We use elasticsearch as part of a centralized logging system (logstash, elasticsearch, kibana). Unfortunately we didn’t give the ES machine ES much disk space, and thus, ran out of space. After cleaning up some space and starting ES, it starts writing lots of warnings and stack traces like:
- sending failed shard for
- received shard failed for
- failed to parse
- failed to start shard
- failed to recover shard
The disks were filling up again with error logs and the CPU was pegged. Thankfully I found https://groups.google.com/forum/#!topic/elasticsearch/HtgNeUJ5uao that forum post. A few posts in Igor Motov suggests deleting the corrupted translog files. The idea is that because the server ran out of disk space it didn’t complete writing to the translogs, and because the translogs were incomplete files, ES couldn’t read them to bring the indices back into correct states. If you delete those files then you may loose a few queries that had yet to be written into the indices but at least the indices will work again.
To fix this you need to look in the ES Logs, /var/log/elasticsearch/elasticsearch.log for CentOS, and find the error lines above. On those lines you’ll see something like
[<timestamp>][WARN ][cluste.action.shard] [<wierd name>] [logstash-2014.05.13][X]

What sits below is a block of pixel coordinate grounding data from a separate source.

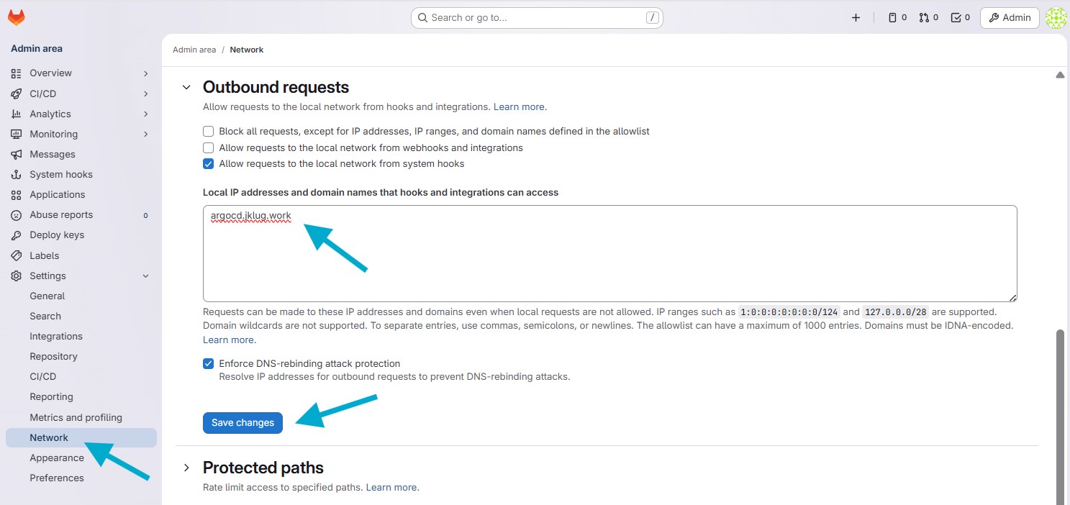Click the Admin button in header
This screenshot has height=505, width=1070.
[x=1009, y=18]
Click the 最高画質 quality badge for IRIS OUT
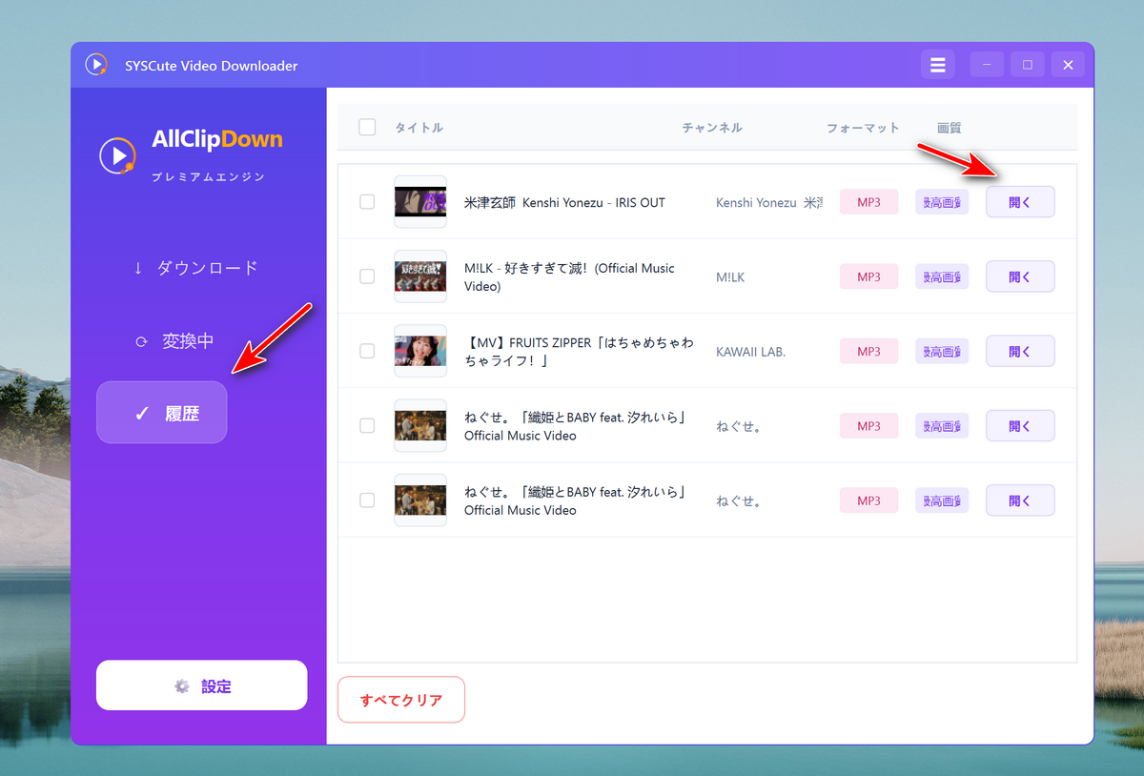 coord(942,201)
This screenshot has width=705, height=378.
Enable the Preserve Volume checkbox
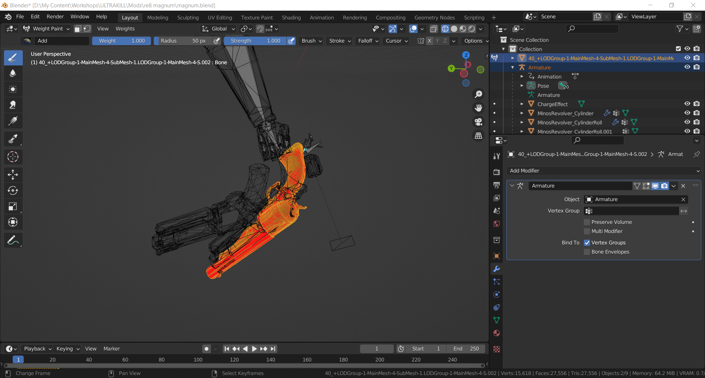click(x=587, y=222)
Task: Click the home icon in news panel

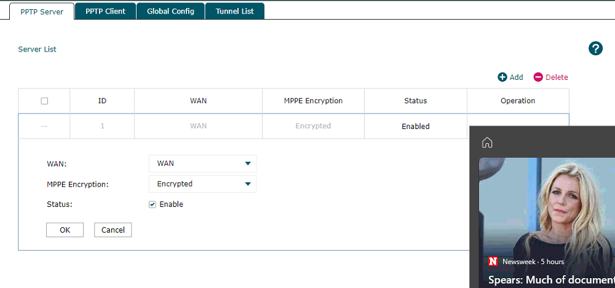Action: click(x=487, y=143)

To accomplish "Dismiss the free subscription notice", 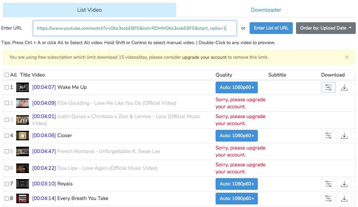I will (x=347, y=57).
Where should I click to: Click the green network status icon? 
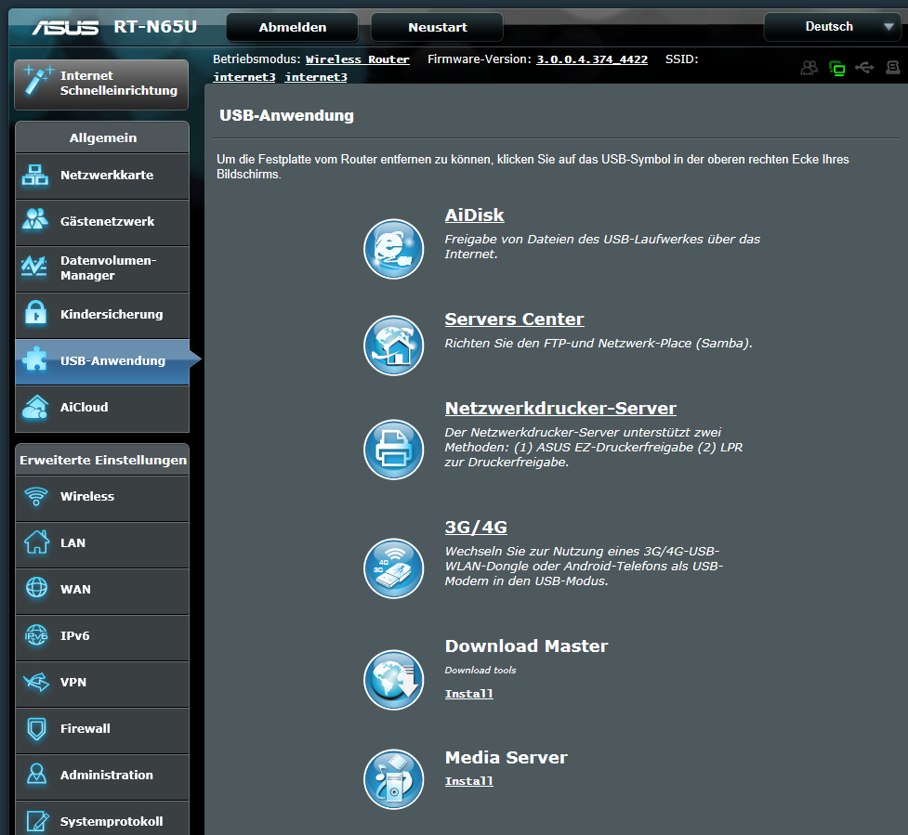coord(836,68)
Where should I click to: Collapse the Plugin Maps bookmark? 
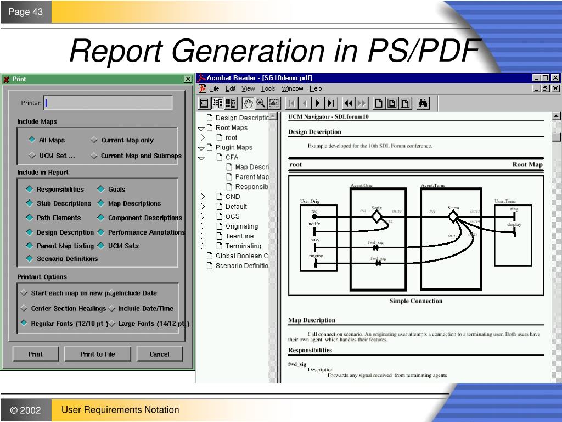(201, 148)
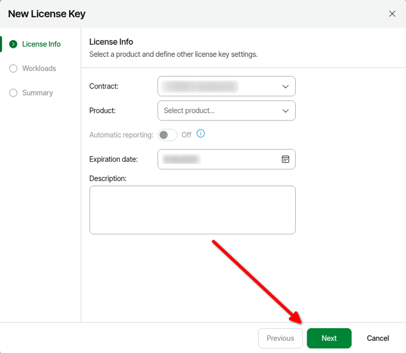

where X (shard) is some number, likely (0,1,2,3,4), and the block before that, logstash-date for me, and you if your doing centralized logging like we are, is the index name. You then need to go to the index location, /var/lib/elasticsearch/elasticsearch/nodes/0/indices/ on centos. In that directory you’ll be able to find the following structure, logstash-date/X/translog/translog-<really big number>. That’s the file you’ll need to delete, so:
- sudo service stop elasticsearch
- sudo rm /var/lib/elasticsearch/elasticsearch/nodes/0/indices/logstash-date/X/translog/translog-blalblabla
- repeat step 2 for all indices and shards in the error log
- sudo service start elasticsearch
Watch the logs and repeat that process as needed until the ES logs stop spitting out stack traces.